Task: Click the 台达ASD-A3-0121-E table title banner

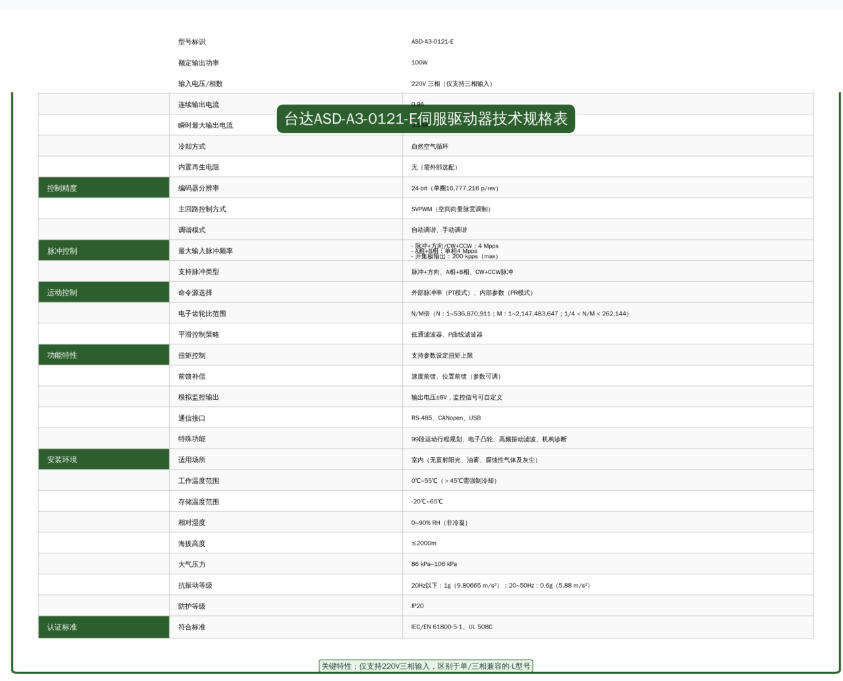Action: pos(426,119)
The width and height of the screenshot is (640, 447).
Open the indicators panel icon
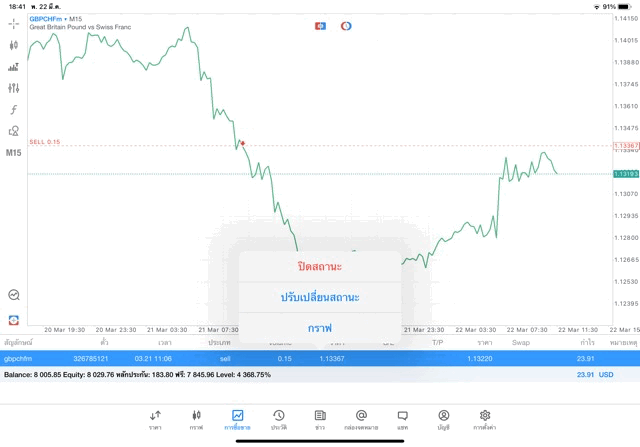(x=13, y=67)
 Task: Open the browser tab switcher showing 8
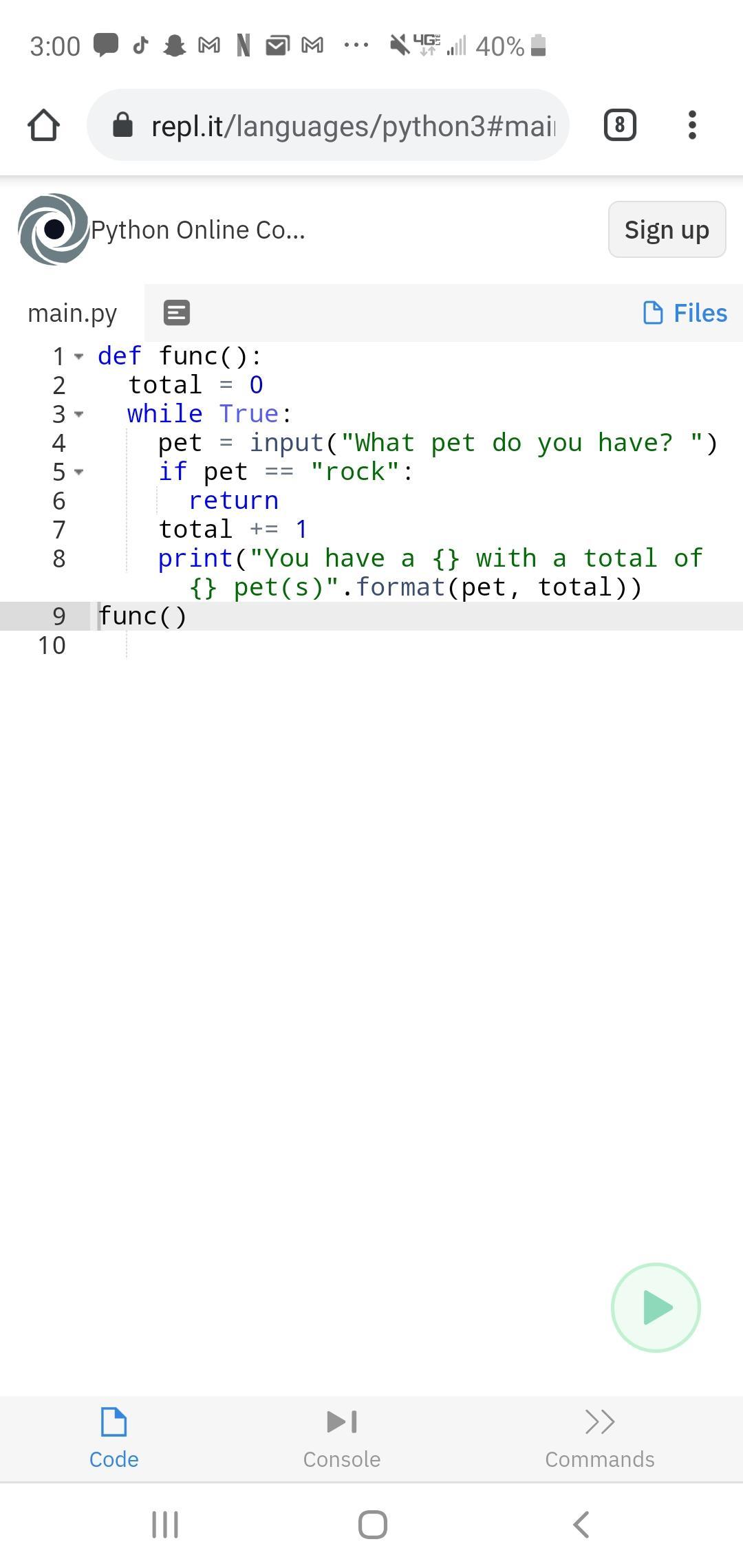click(x=620, y=125)
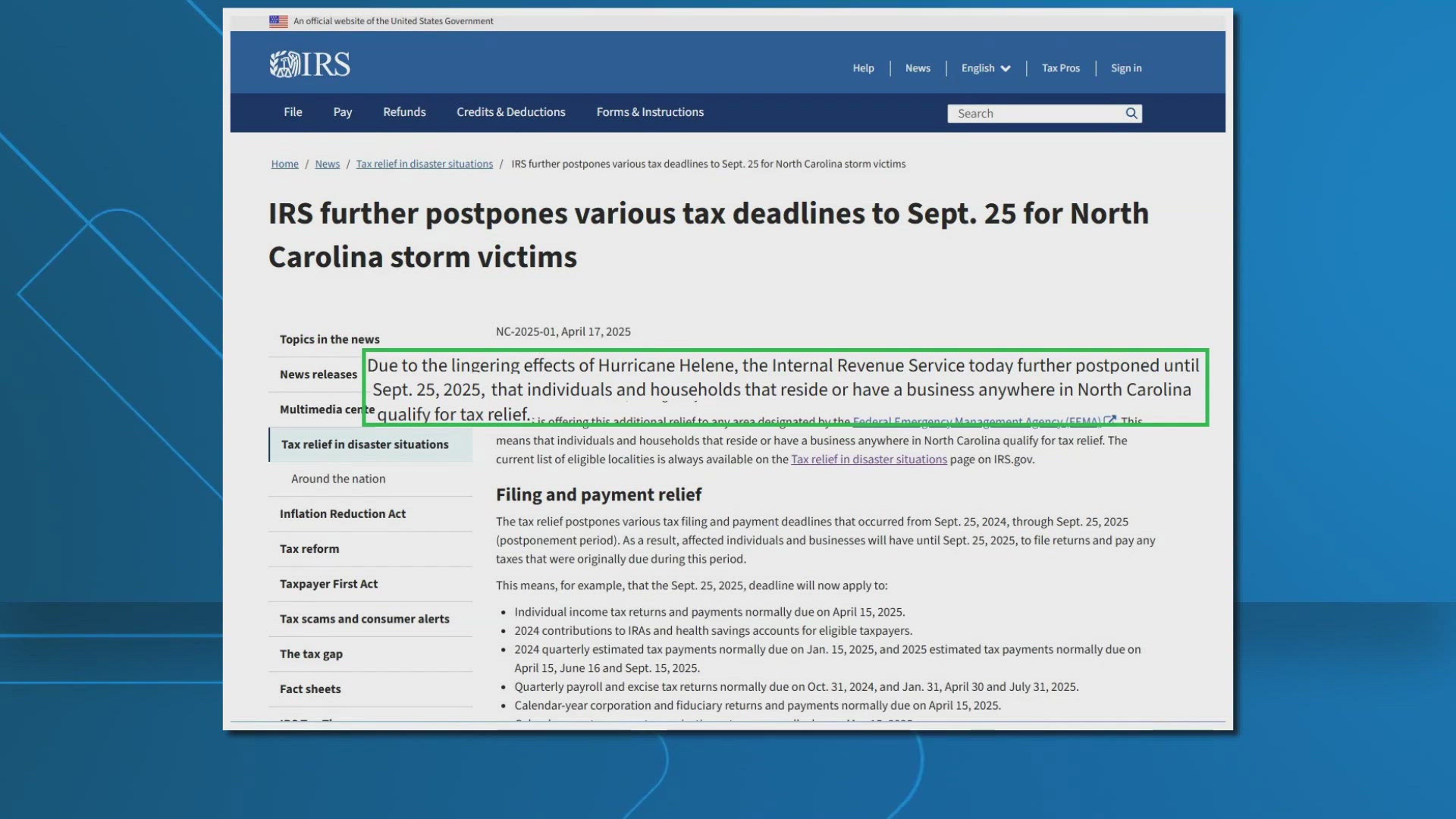Open the News header link
The width and height of the screenshot is (1456, 819).
[917, 68]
• • • • • • •
DO THIS —
Print every line of the listing above without changing a character, and leave out the pictures.

THE COMPLETED TASK —
Task: Click the 台达ASD-A3-0121-E table title banner

Action: pos(426,119)
The width and height of the screenshot is (640, 447).
Open the indicators panel icon
(x=13, y=67)
 Task: Open the browser tab switcher showing 8
click(x=620, y=125)
Open the News header link
The width and height of the screenshot is (1456, 819).
[917, 68]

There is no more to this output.